Written request:
Transcribe the rows from the line containing "The height and" to the line containing "coord(628,244)", both included, and leave the pictures out of your answer.

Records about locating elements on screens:
┌──
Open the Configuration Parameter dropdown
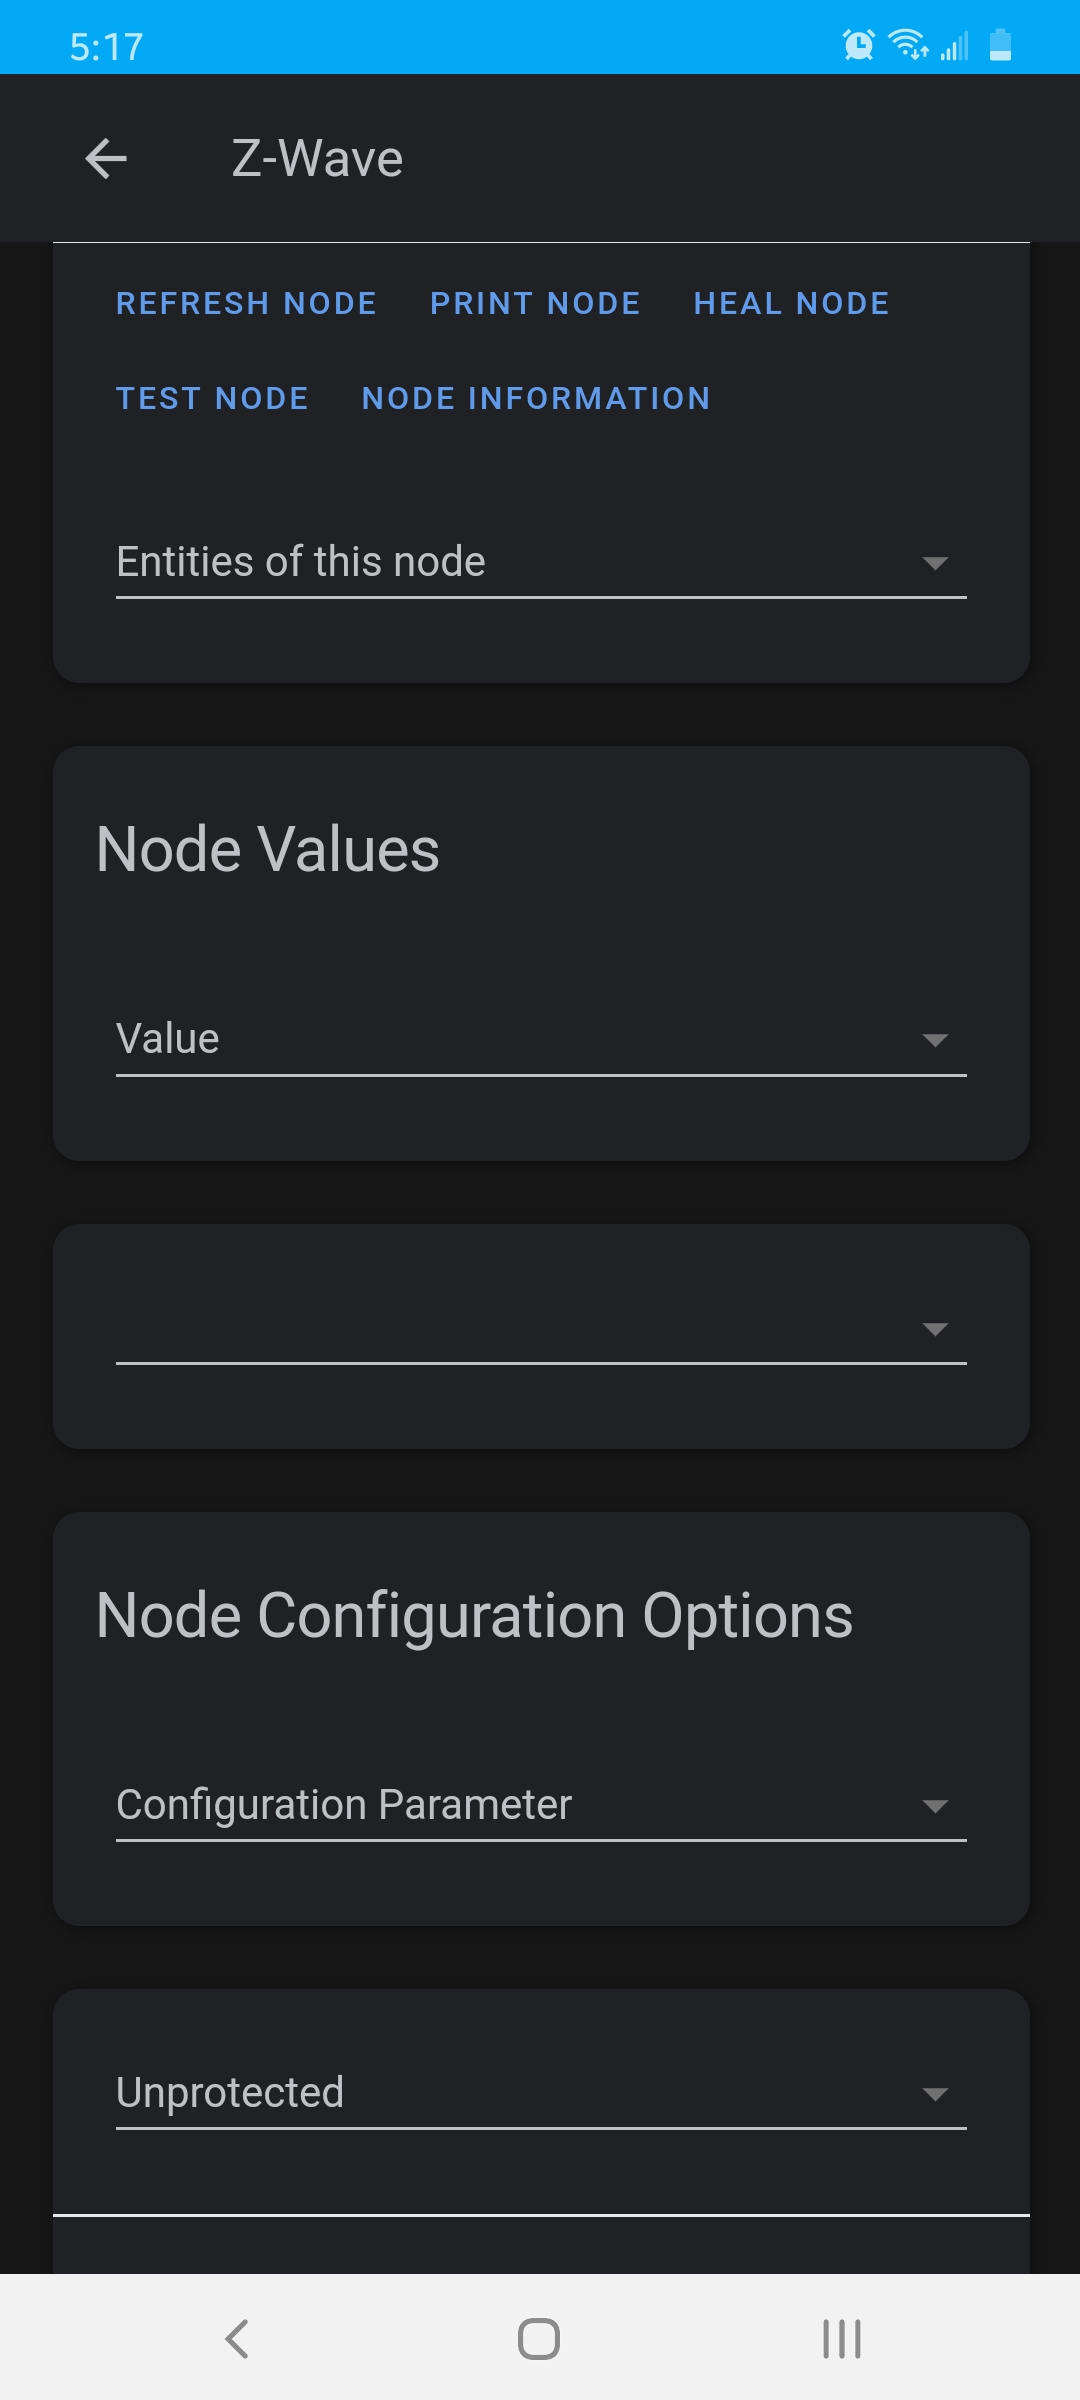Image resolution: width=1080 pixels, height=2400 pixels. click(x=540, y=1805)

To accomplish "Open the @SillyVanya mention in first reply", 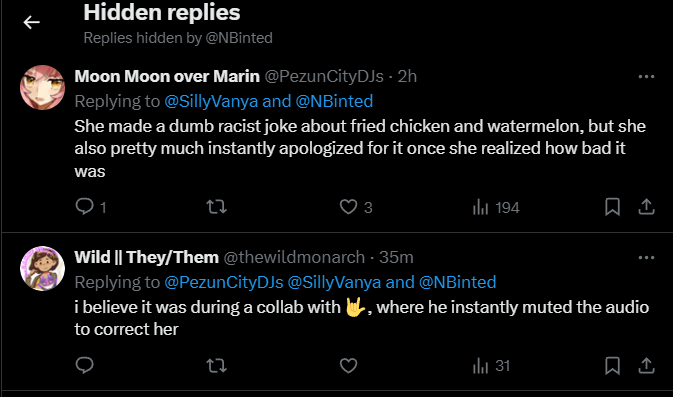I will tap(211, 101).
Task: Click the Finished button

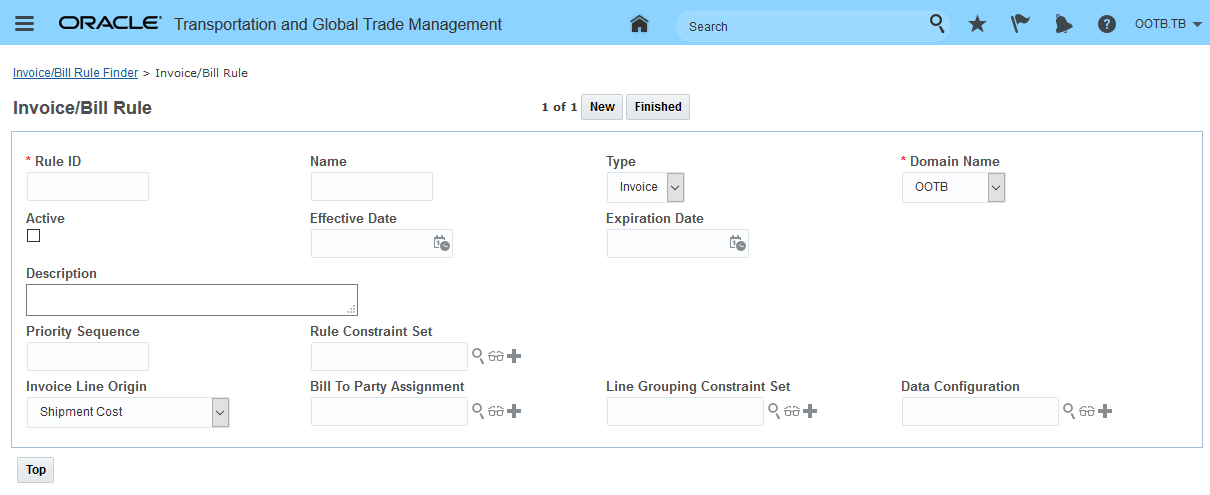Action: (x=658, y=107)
└──
┌──
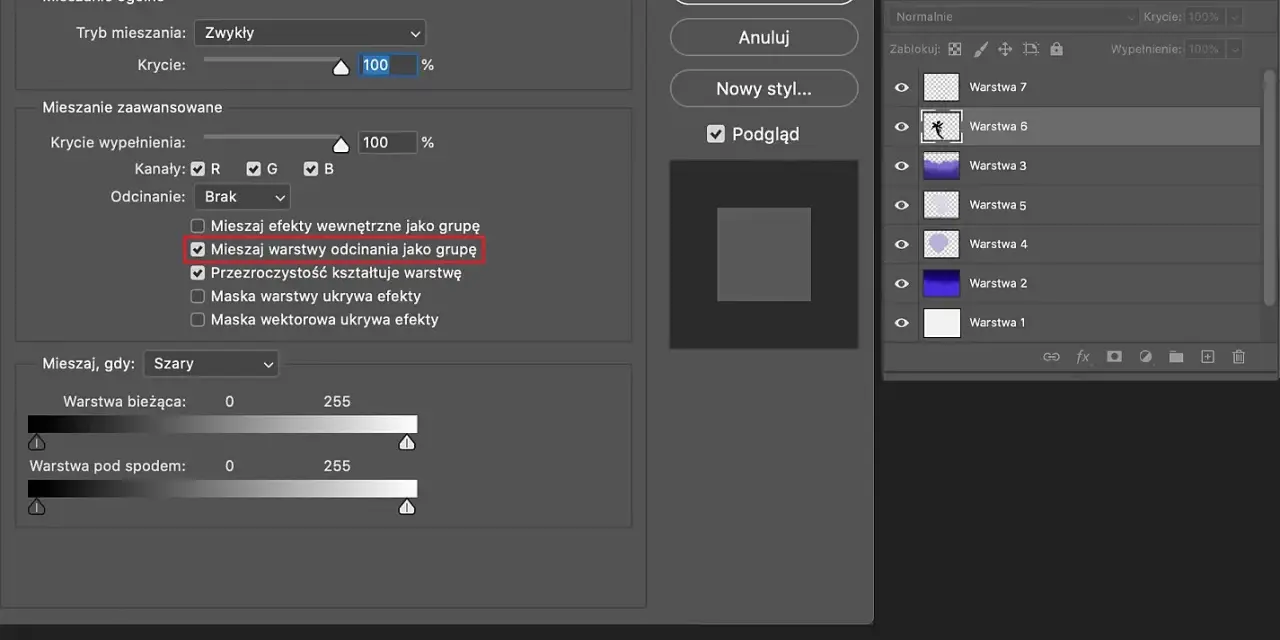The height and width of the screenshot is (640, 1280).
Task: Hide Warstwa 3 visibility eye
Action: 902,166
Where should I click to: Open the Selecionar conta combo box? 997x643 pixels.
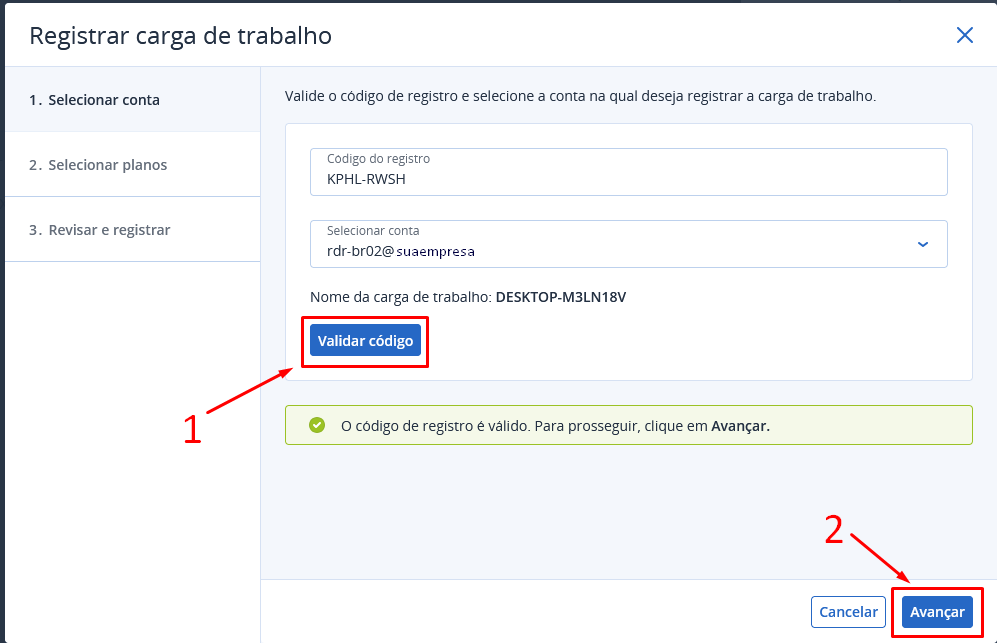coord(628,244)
└──
Problem solution:
The height and width of the screenshot is (640, 1280).
Task: Hide Warstwa 3 visibility eye
Action: 902,166
Where should I click to: Open the Selecionar conta combo box? 997x643 pixels.
coord(628,244)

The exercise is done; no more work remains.